Provided records
>>
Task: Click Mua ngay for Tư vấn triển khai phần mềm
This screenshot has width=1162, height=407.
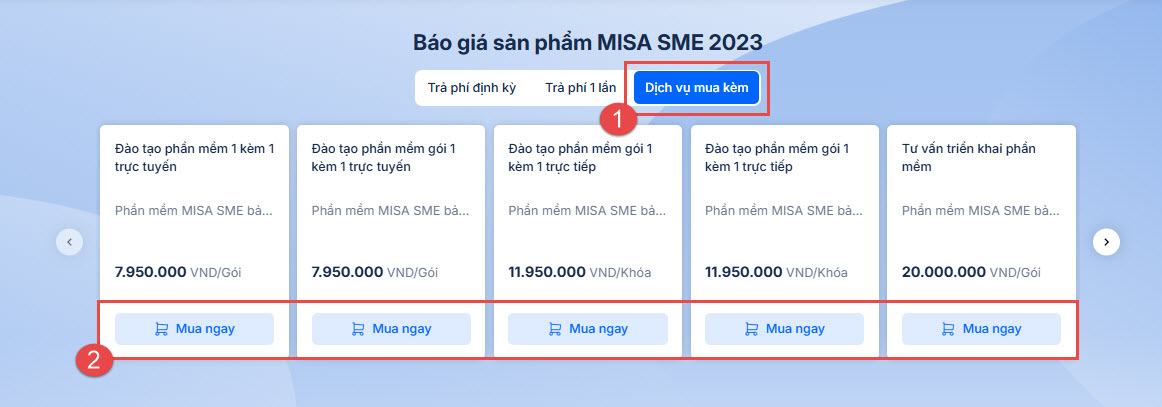Action: pos(981,329)
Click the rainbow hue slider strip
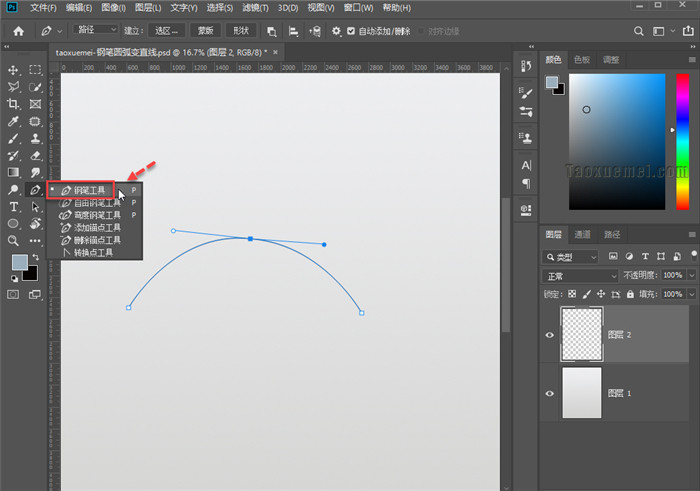The image size is (700, 491). coord(682,143)
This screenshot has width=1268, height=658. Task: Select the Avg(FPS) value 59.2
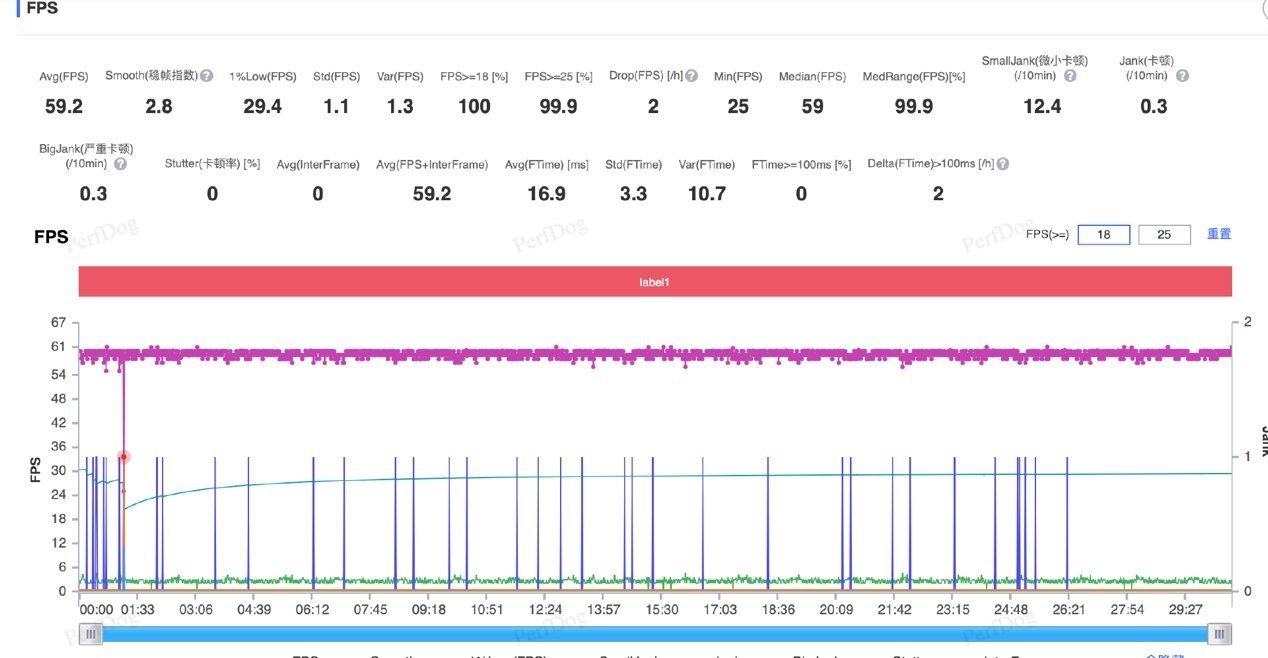coord(64,106)
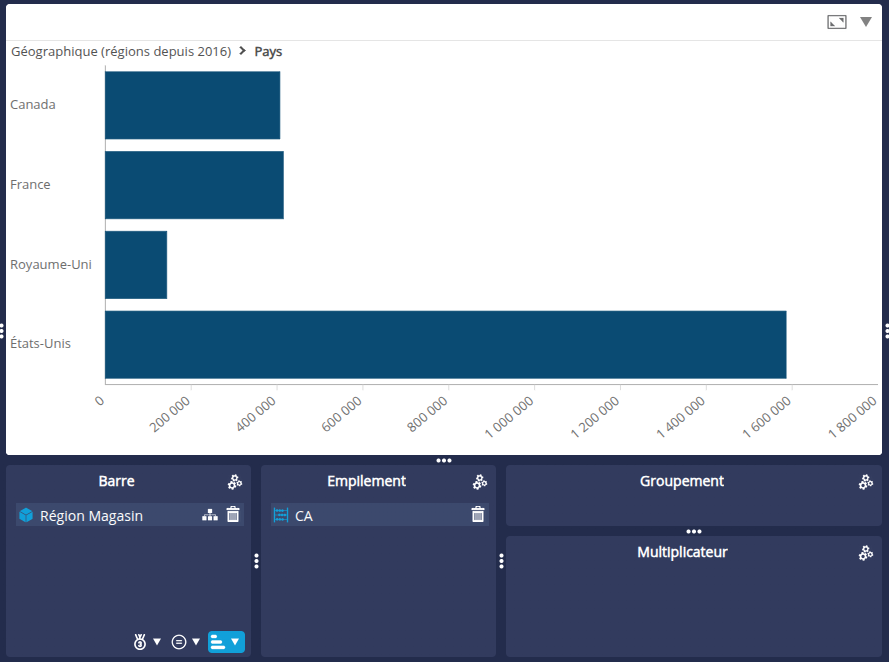Click the Canada bar in the chart
This screenshot has width=889, height=662.
[192, 105]
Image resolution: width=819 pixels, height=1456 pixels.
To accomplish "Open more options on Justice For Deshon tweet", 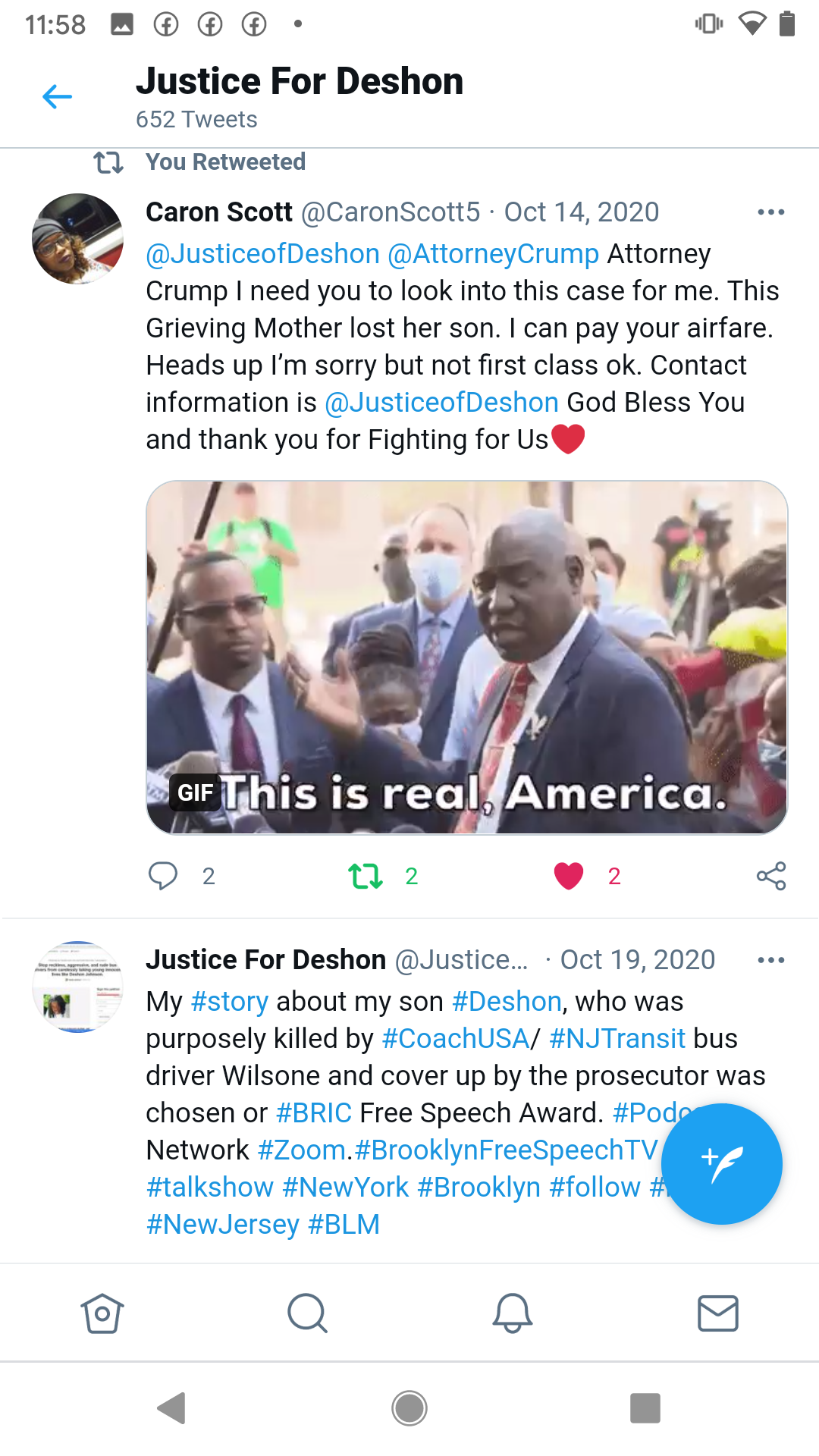I will (771, 960).
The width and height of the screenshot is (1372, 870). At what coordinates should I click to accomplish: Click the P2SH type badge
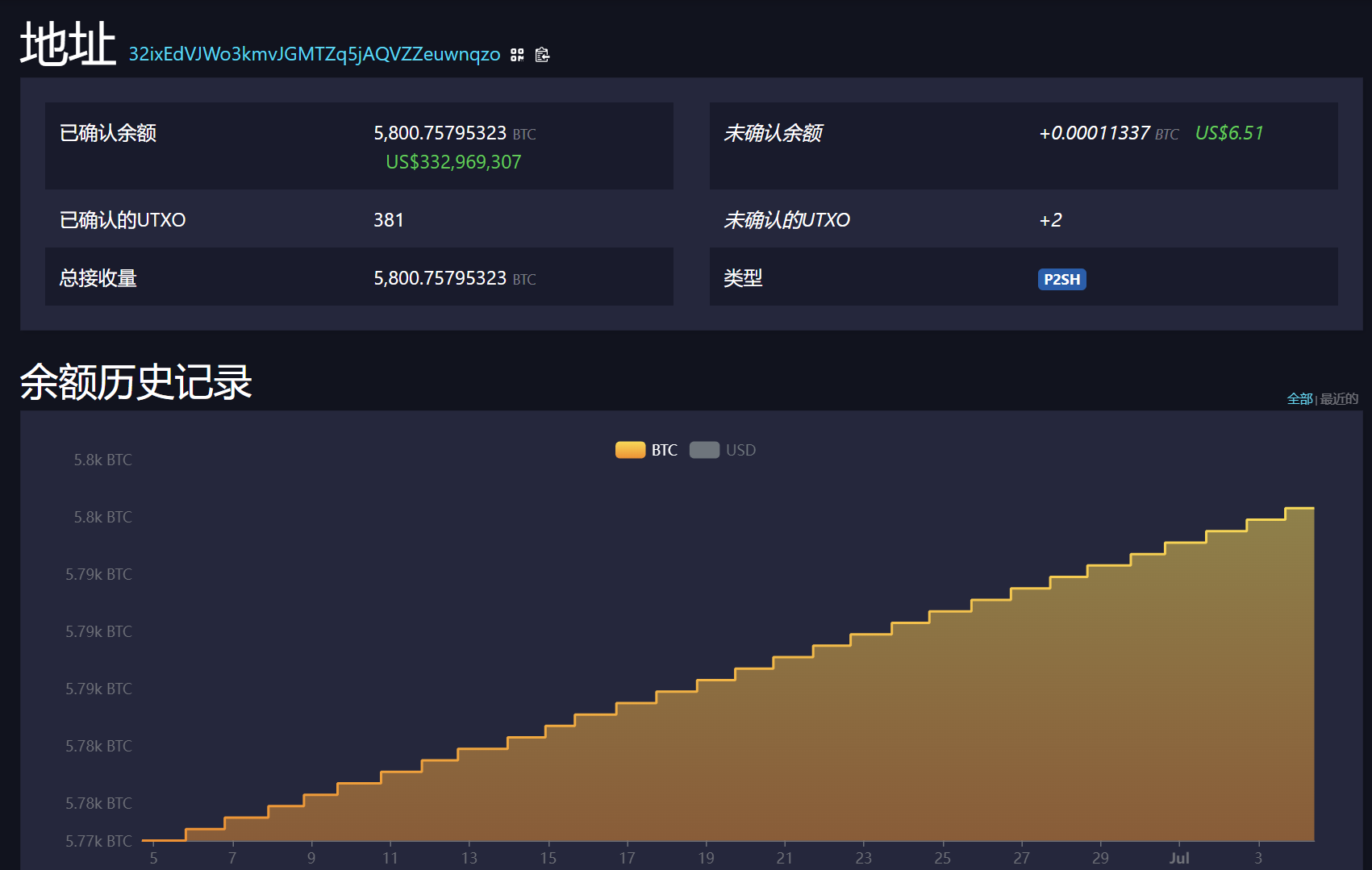tap(1061, 279)
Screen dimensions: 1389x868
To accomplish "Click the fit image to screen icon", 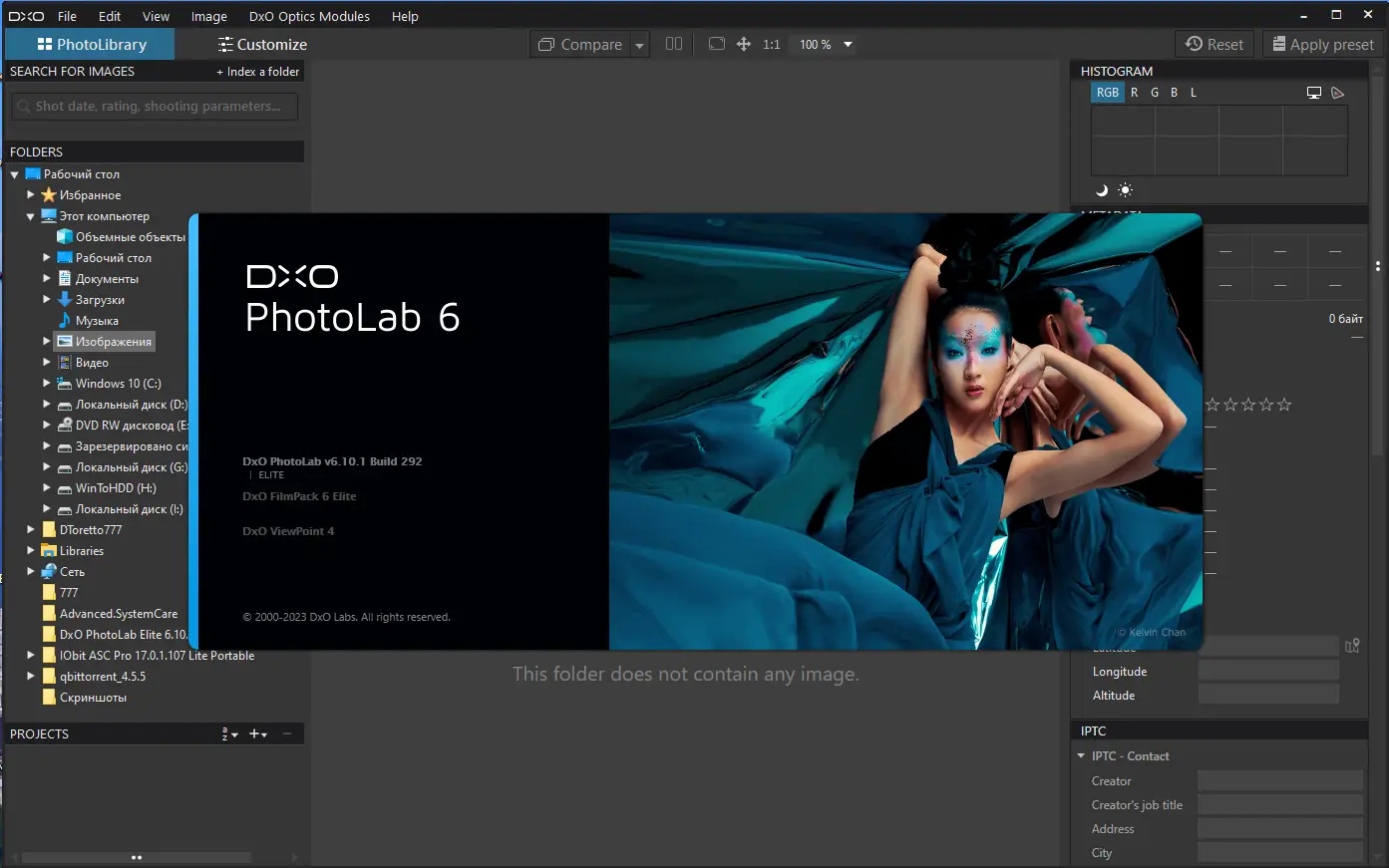I will click(x=717, y=44).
<<
Problem description
Everything from the line above that contains "Click the rainbow hue slider strip" down to the line that contains "Image resolution: width=819" must be reproduced exactly, both ends included. Omit the pictures.

Answer area
Click the rainbow hue slider strip
The image size is (700, 491). coord(682,143)
This screenshot has width=1268, height=658. Task: Select the Avg(FPS) value 59.2
coord(64,106)
Click the Canada bar in the chart
This screenshot has width=889, height=662.
[192, 105]
Image resolution: width=819 pixels, height=1456 pixels.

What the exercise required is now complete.